As a psychologist scientist, data enthusiast, and novice programmer, one of the things I’ve been really interested in lately is applying text-mining tools to social media to learn more about public opinion on important news stories and current events.
I know it’s cliche to say it, but social media is an incredibly powerful tool. Not only does it obviously allow friends, family, and colleagues to easily communicate and share information with one another in near real-time, but it also provides a rich storehouse of communications for researchers and data geeks, such as myself, to comb thorough and mine for interesting patterns in human behavior and human thought.

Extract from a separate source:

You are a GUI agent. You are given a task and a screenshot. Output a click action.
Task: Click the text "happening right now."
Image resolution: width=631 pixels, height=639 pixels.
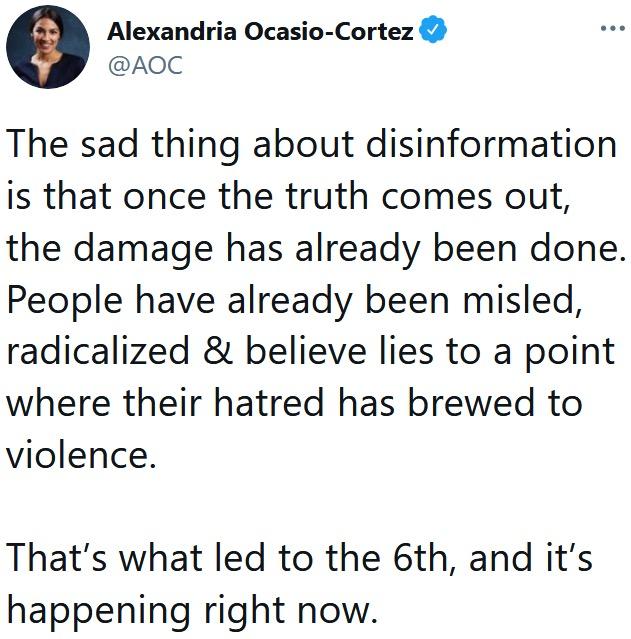192,608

For instance, I’ve previously written about research demonstrating how Twitter can be used to predict the risk of dying from a heart attack in particular regions of the country. And more recently, I’ve done a bit of text-mining in Twitter to try to learn more about our President’s tweeting habit, such as the time of day he generally prefers to tweet (usually around 8:00 am EST), the most frequent words he uses when he tweets (“thank,” “great,” and “Hillary”),* and whether his tweets include mostly positive or mostly negative words (on average it’s split pretty evenly, actually).
So, with my political and scientific interests being what they are, I figured I would turn to Twitter to try to learn a little more about how people have perceived and reacted to the continuous flood of news stories that has been coming out of North Carolina recently.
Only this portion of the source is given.